* TASK GOAL:
Of the lines listed below, return exactly those that run from the line containing "Task: Click the Upload button in the header" through the line containing "Click the left red arrow marker", both included.

* GIVEN RECORDS:
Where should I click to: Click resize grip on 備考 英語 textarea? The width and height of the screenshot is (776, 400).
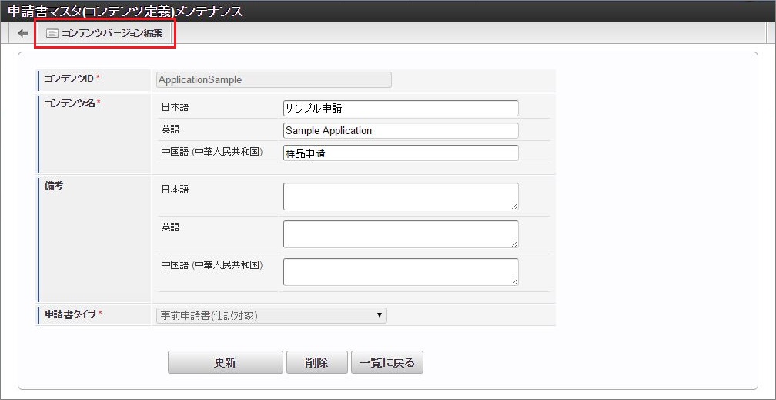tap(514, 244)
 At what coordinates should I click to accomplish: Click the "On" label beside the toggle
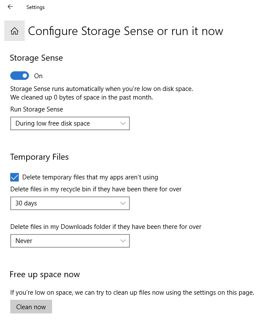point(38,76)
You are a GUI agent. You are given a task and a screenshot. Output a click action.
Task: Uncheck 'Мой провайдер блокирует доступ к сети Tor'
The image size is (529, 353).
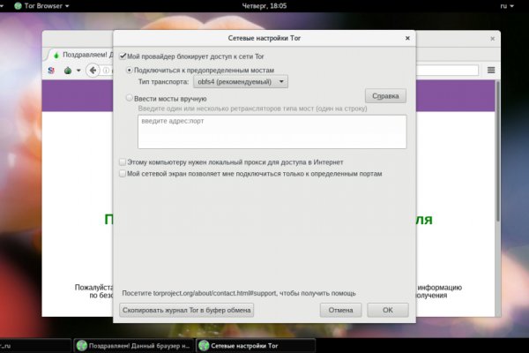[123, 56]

---

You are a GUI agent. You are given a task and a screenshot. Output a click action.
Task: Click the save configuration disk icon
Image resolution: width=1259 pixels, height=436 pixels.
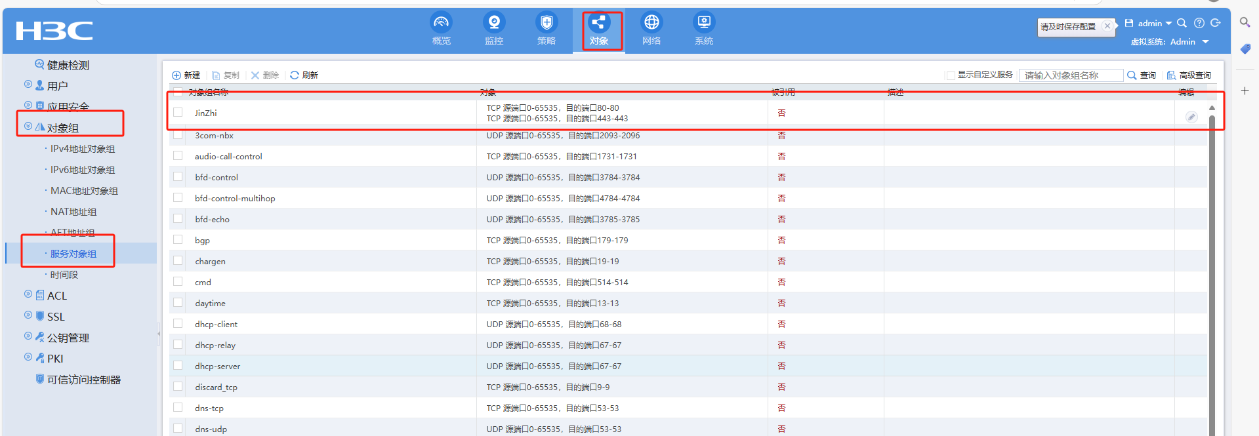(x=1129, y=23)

---

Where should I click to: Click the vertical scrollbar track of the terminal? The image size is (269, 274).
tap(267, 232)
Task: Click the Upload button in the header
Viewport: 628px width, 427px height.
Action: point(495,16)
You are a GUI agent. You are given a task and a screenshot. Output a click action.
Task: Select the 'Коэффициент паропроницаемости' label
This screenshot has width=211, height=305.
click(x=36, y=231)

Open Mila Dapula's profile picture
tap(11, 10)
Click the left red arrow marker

* SOLUTION BELOW:
Task: Click the Upload button in the header
Viewport: 628px width, 427px height.
Action: point(495,16)
You are a GUI agent. You are given a task and a screenshot. Output a click action.
Task: Select the 'Коэффициент паропроницаемости' label
This screenshot has width=211, height=305.
click(x=36, y=231)

Open Mila Dapula's profile picture
tap(11, 10)
Click the left red arrow marker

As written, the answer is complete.